Basic loc, iloc selection
- Column & Index number: df[["name", "street"]][:2]
- Column number & Index number: df.iloc[:2, :2]
- Column name & Index name: df[[211829, 320563], ['name', 'street']]
- Boolean Index w/ condition

Add & Drop

Column 변경하기
- Modify
  - df.columns = [modify_list]로 재정의
- Add
  - df['new_column'] = value or list or condition 조건문 or ( df['기존_column']를 이용한 수식/조작 )
  - df['new_column'] = df['기존_column'].apply(function)
  - pd.DataFrame(dict, columns=[ ])으로 재정의
  - df.insert(loc, column, value, allow_duplicates=False): DataFrame의 특정 위치에 열을 삽입하는 method
    - loc : 삽입될 열의 위치 (0번부터 정수형으로 시작)
    - column : 삽입될 열의 이름
    - val : 삽입될 열의 값
    - allow_duplicates : {True or False} 기본값은 False로 True일경우 중복 열의 삽입을 허용합니다.
- Delete
  - df.drop('column_name', axis=1, inplace= )
  - del df['column_name']: 원본 데이터까지 변경

titanic_df["Age_0"] = 0
titanic_df.head(3)

titanic_df["Age_by_10"] = titanic_df["Age"] + 10
titanic_df["Family_No"] = titanic_df["SibSp"] + titanic_df["Parch"] + 1
titanic_df.head(3)

Index 변경하기
- Modify
  - df.index = [modify_list]로 재정의
- Delete
  - df.drop('index_name', axis=0, inplace= )
  - df.drop('index_name'): axis를 굳이 명시 안하면 index 삭제
  - df.drop([0,1,2,3]): 한 개 이상의 index_name으로 drop

drop()

DataFrame.drop(labels=None, axis=0, index=None, columns=None, level=None, inplace=False, errors='raise')
axis: DataFrame의 row를 삭제하고 싶다면 axis=0, column을 삭제하고 싶다면 axis=1 으로 설정 (주로 사용)
inplace
- 원본 DataFrame은 유지하고 drop된 DataFrame을 새롭게 객체 변수로 받고 싶다면 inplace=False로 설정 (default 값이 False임)
  - titanic_df.drop('Age_0', axis=1, inplace=False)
  - titanic_df.drop([0,1,2], axis=0, inplace=False)
- 원본 DataFrame에 drop된 결과를 적용할 경우에는 inplace=True를 적용
  - titanic_df.drop('Age_0', a
  - xis=1, inplace=True)
  - titanic_df.drop([0,1,2], axis=0, inplace=True)
- 원본 DataFrame에서 drop된 DataFrame을 다시 원본 DataFrame 객체 변수로 할당하면(inplace=False로 해줘야함) 원본 DataFrame에서 drop된 결과를 적용할 경우와 동일 (단, 기존 원본 DataFrame 객체 변수는 메모리에서 추후 제거됨)
  - titanic_df = titanic_df.drop('Age_0', axis=1, inplace=False)
  - titanic_df = titanic_df.drop('Age_0', axis=1, inplace=True)는 반환값이 None

drop_duplicates()

drop_duplicates 메서드는 내용이 중복되는 행을 제거하는 메서드입니다.

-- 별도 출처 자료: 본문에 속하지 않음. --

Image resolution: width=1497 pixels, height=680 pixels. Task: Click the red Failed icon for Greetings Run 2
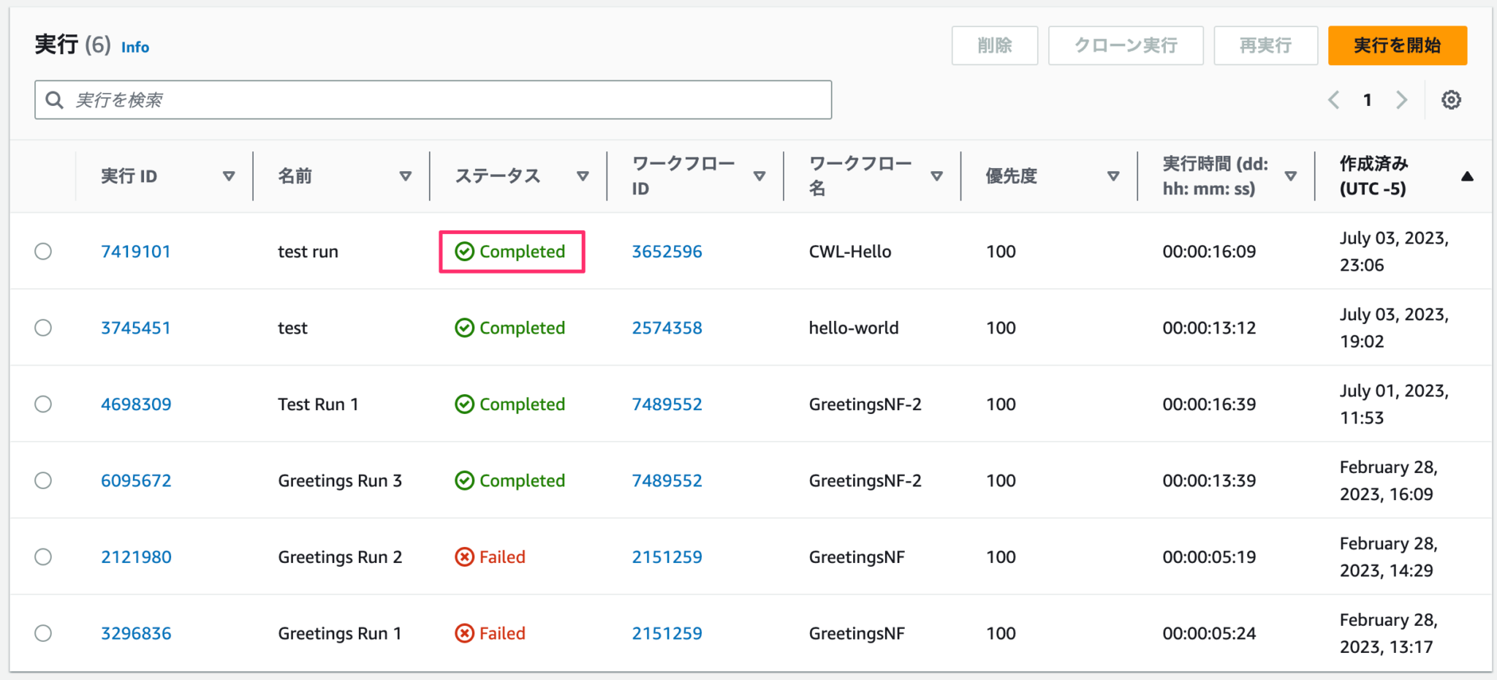[x=465, y=556]
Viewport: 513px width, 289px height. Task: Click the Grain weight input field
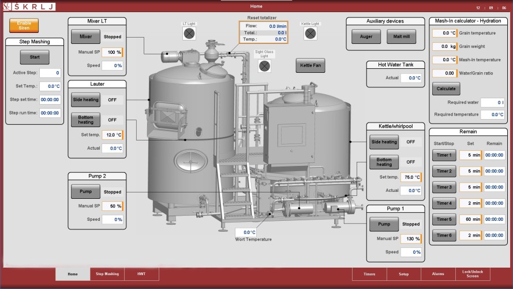(x=445, y=46)
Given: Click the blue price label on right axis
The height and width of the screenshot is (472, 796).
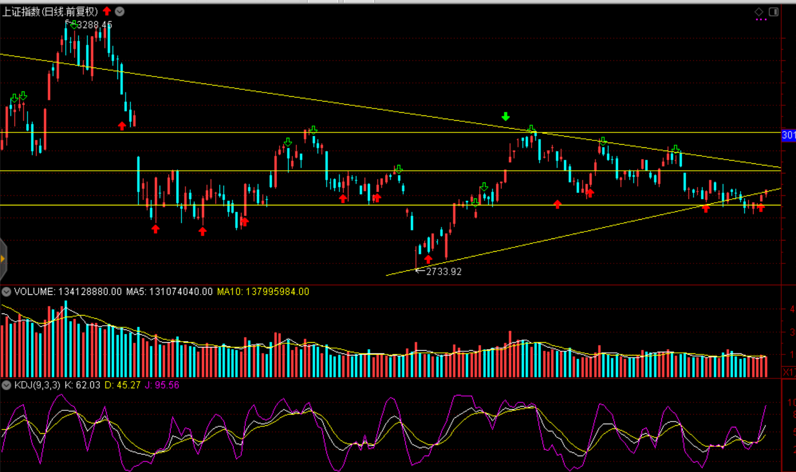Looking at the screenshot, I should click(788, 135).
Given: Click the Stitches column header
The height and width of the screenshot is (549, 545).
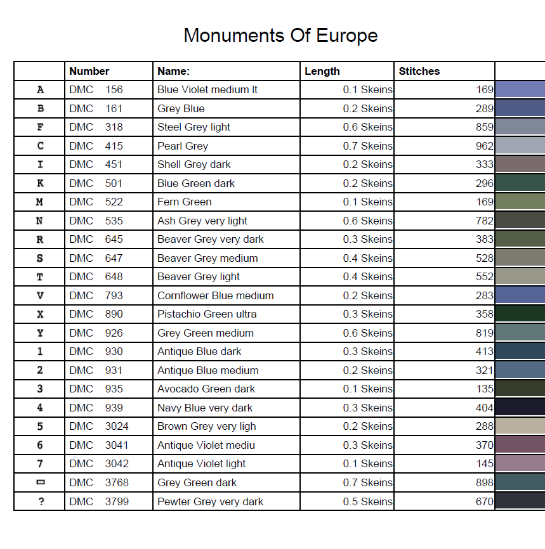Looking at the screenshot, I should 419,71.
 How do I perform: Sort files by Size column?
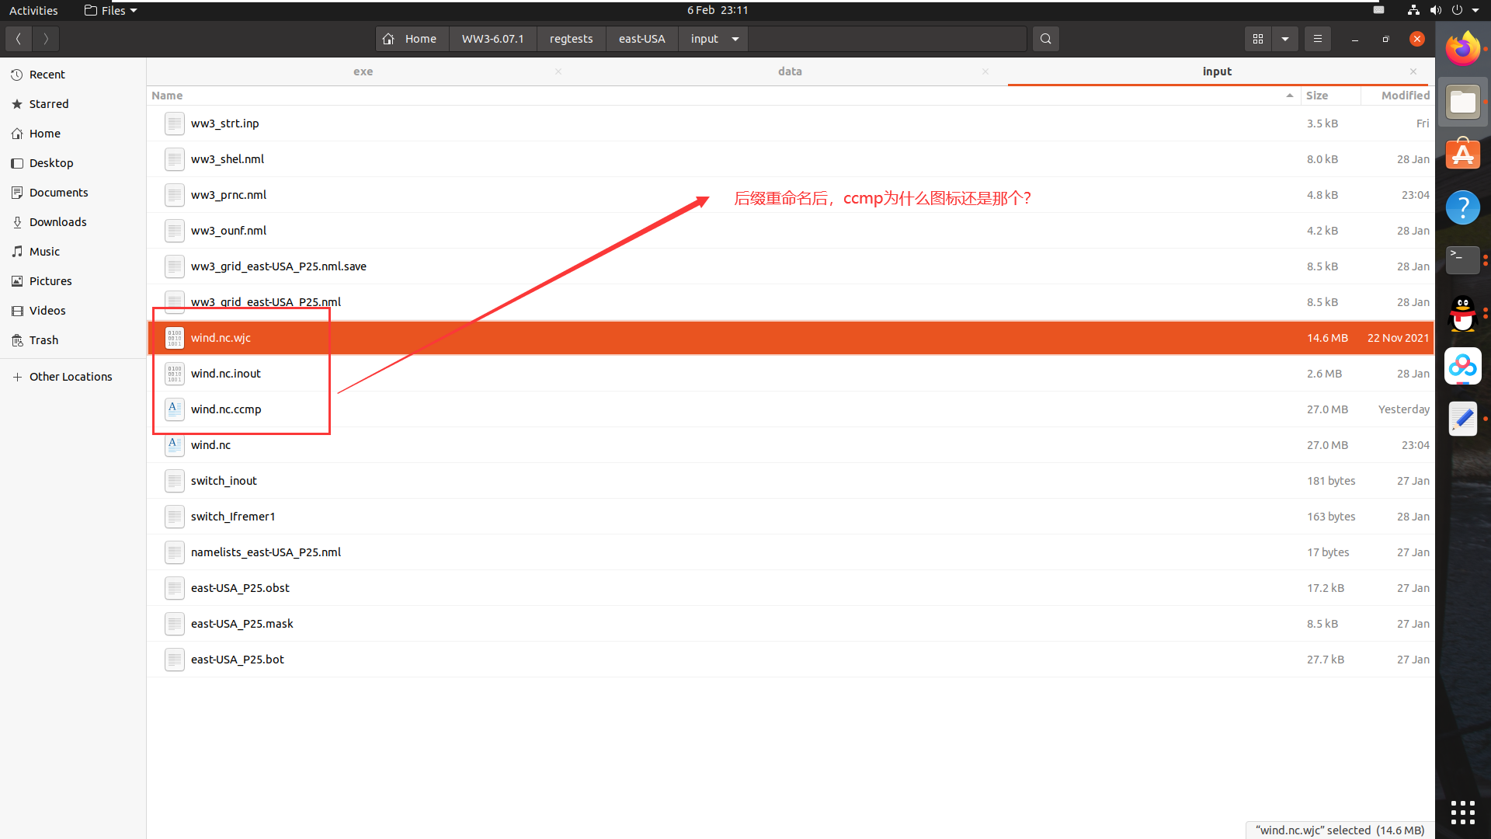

df.drop_duplicates(subset=None, keep='first', inplace=False, ignore_index=False)

subset : 중복값을 검사할 열 입니다. 기본적으로 모든 열을 검사합니다.
keep : {first / last} 중복제거를할때 남길 행입니다. first면 첫값을 남기고 last면 마지막 값을 남깁니다.
inplace : 원본을 변경할지의 여부입니다.
ignore_index : 원래 index를 무시할지 여부입니다. True일 경우 0,1,2, ... , n으로 부여됩니다.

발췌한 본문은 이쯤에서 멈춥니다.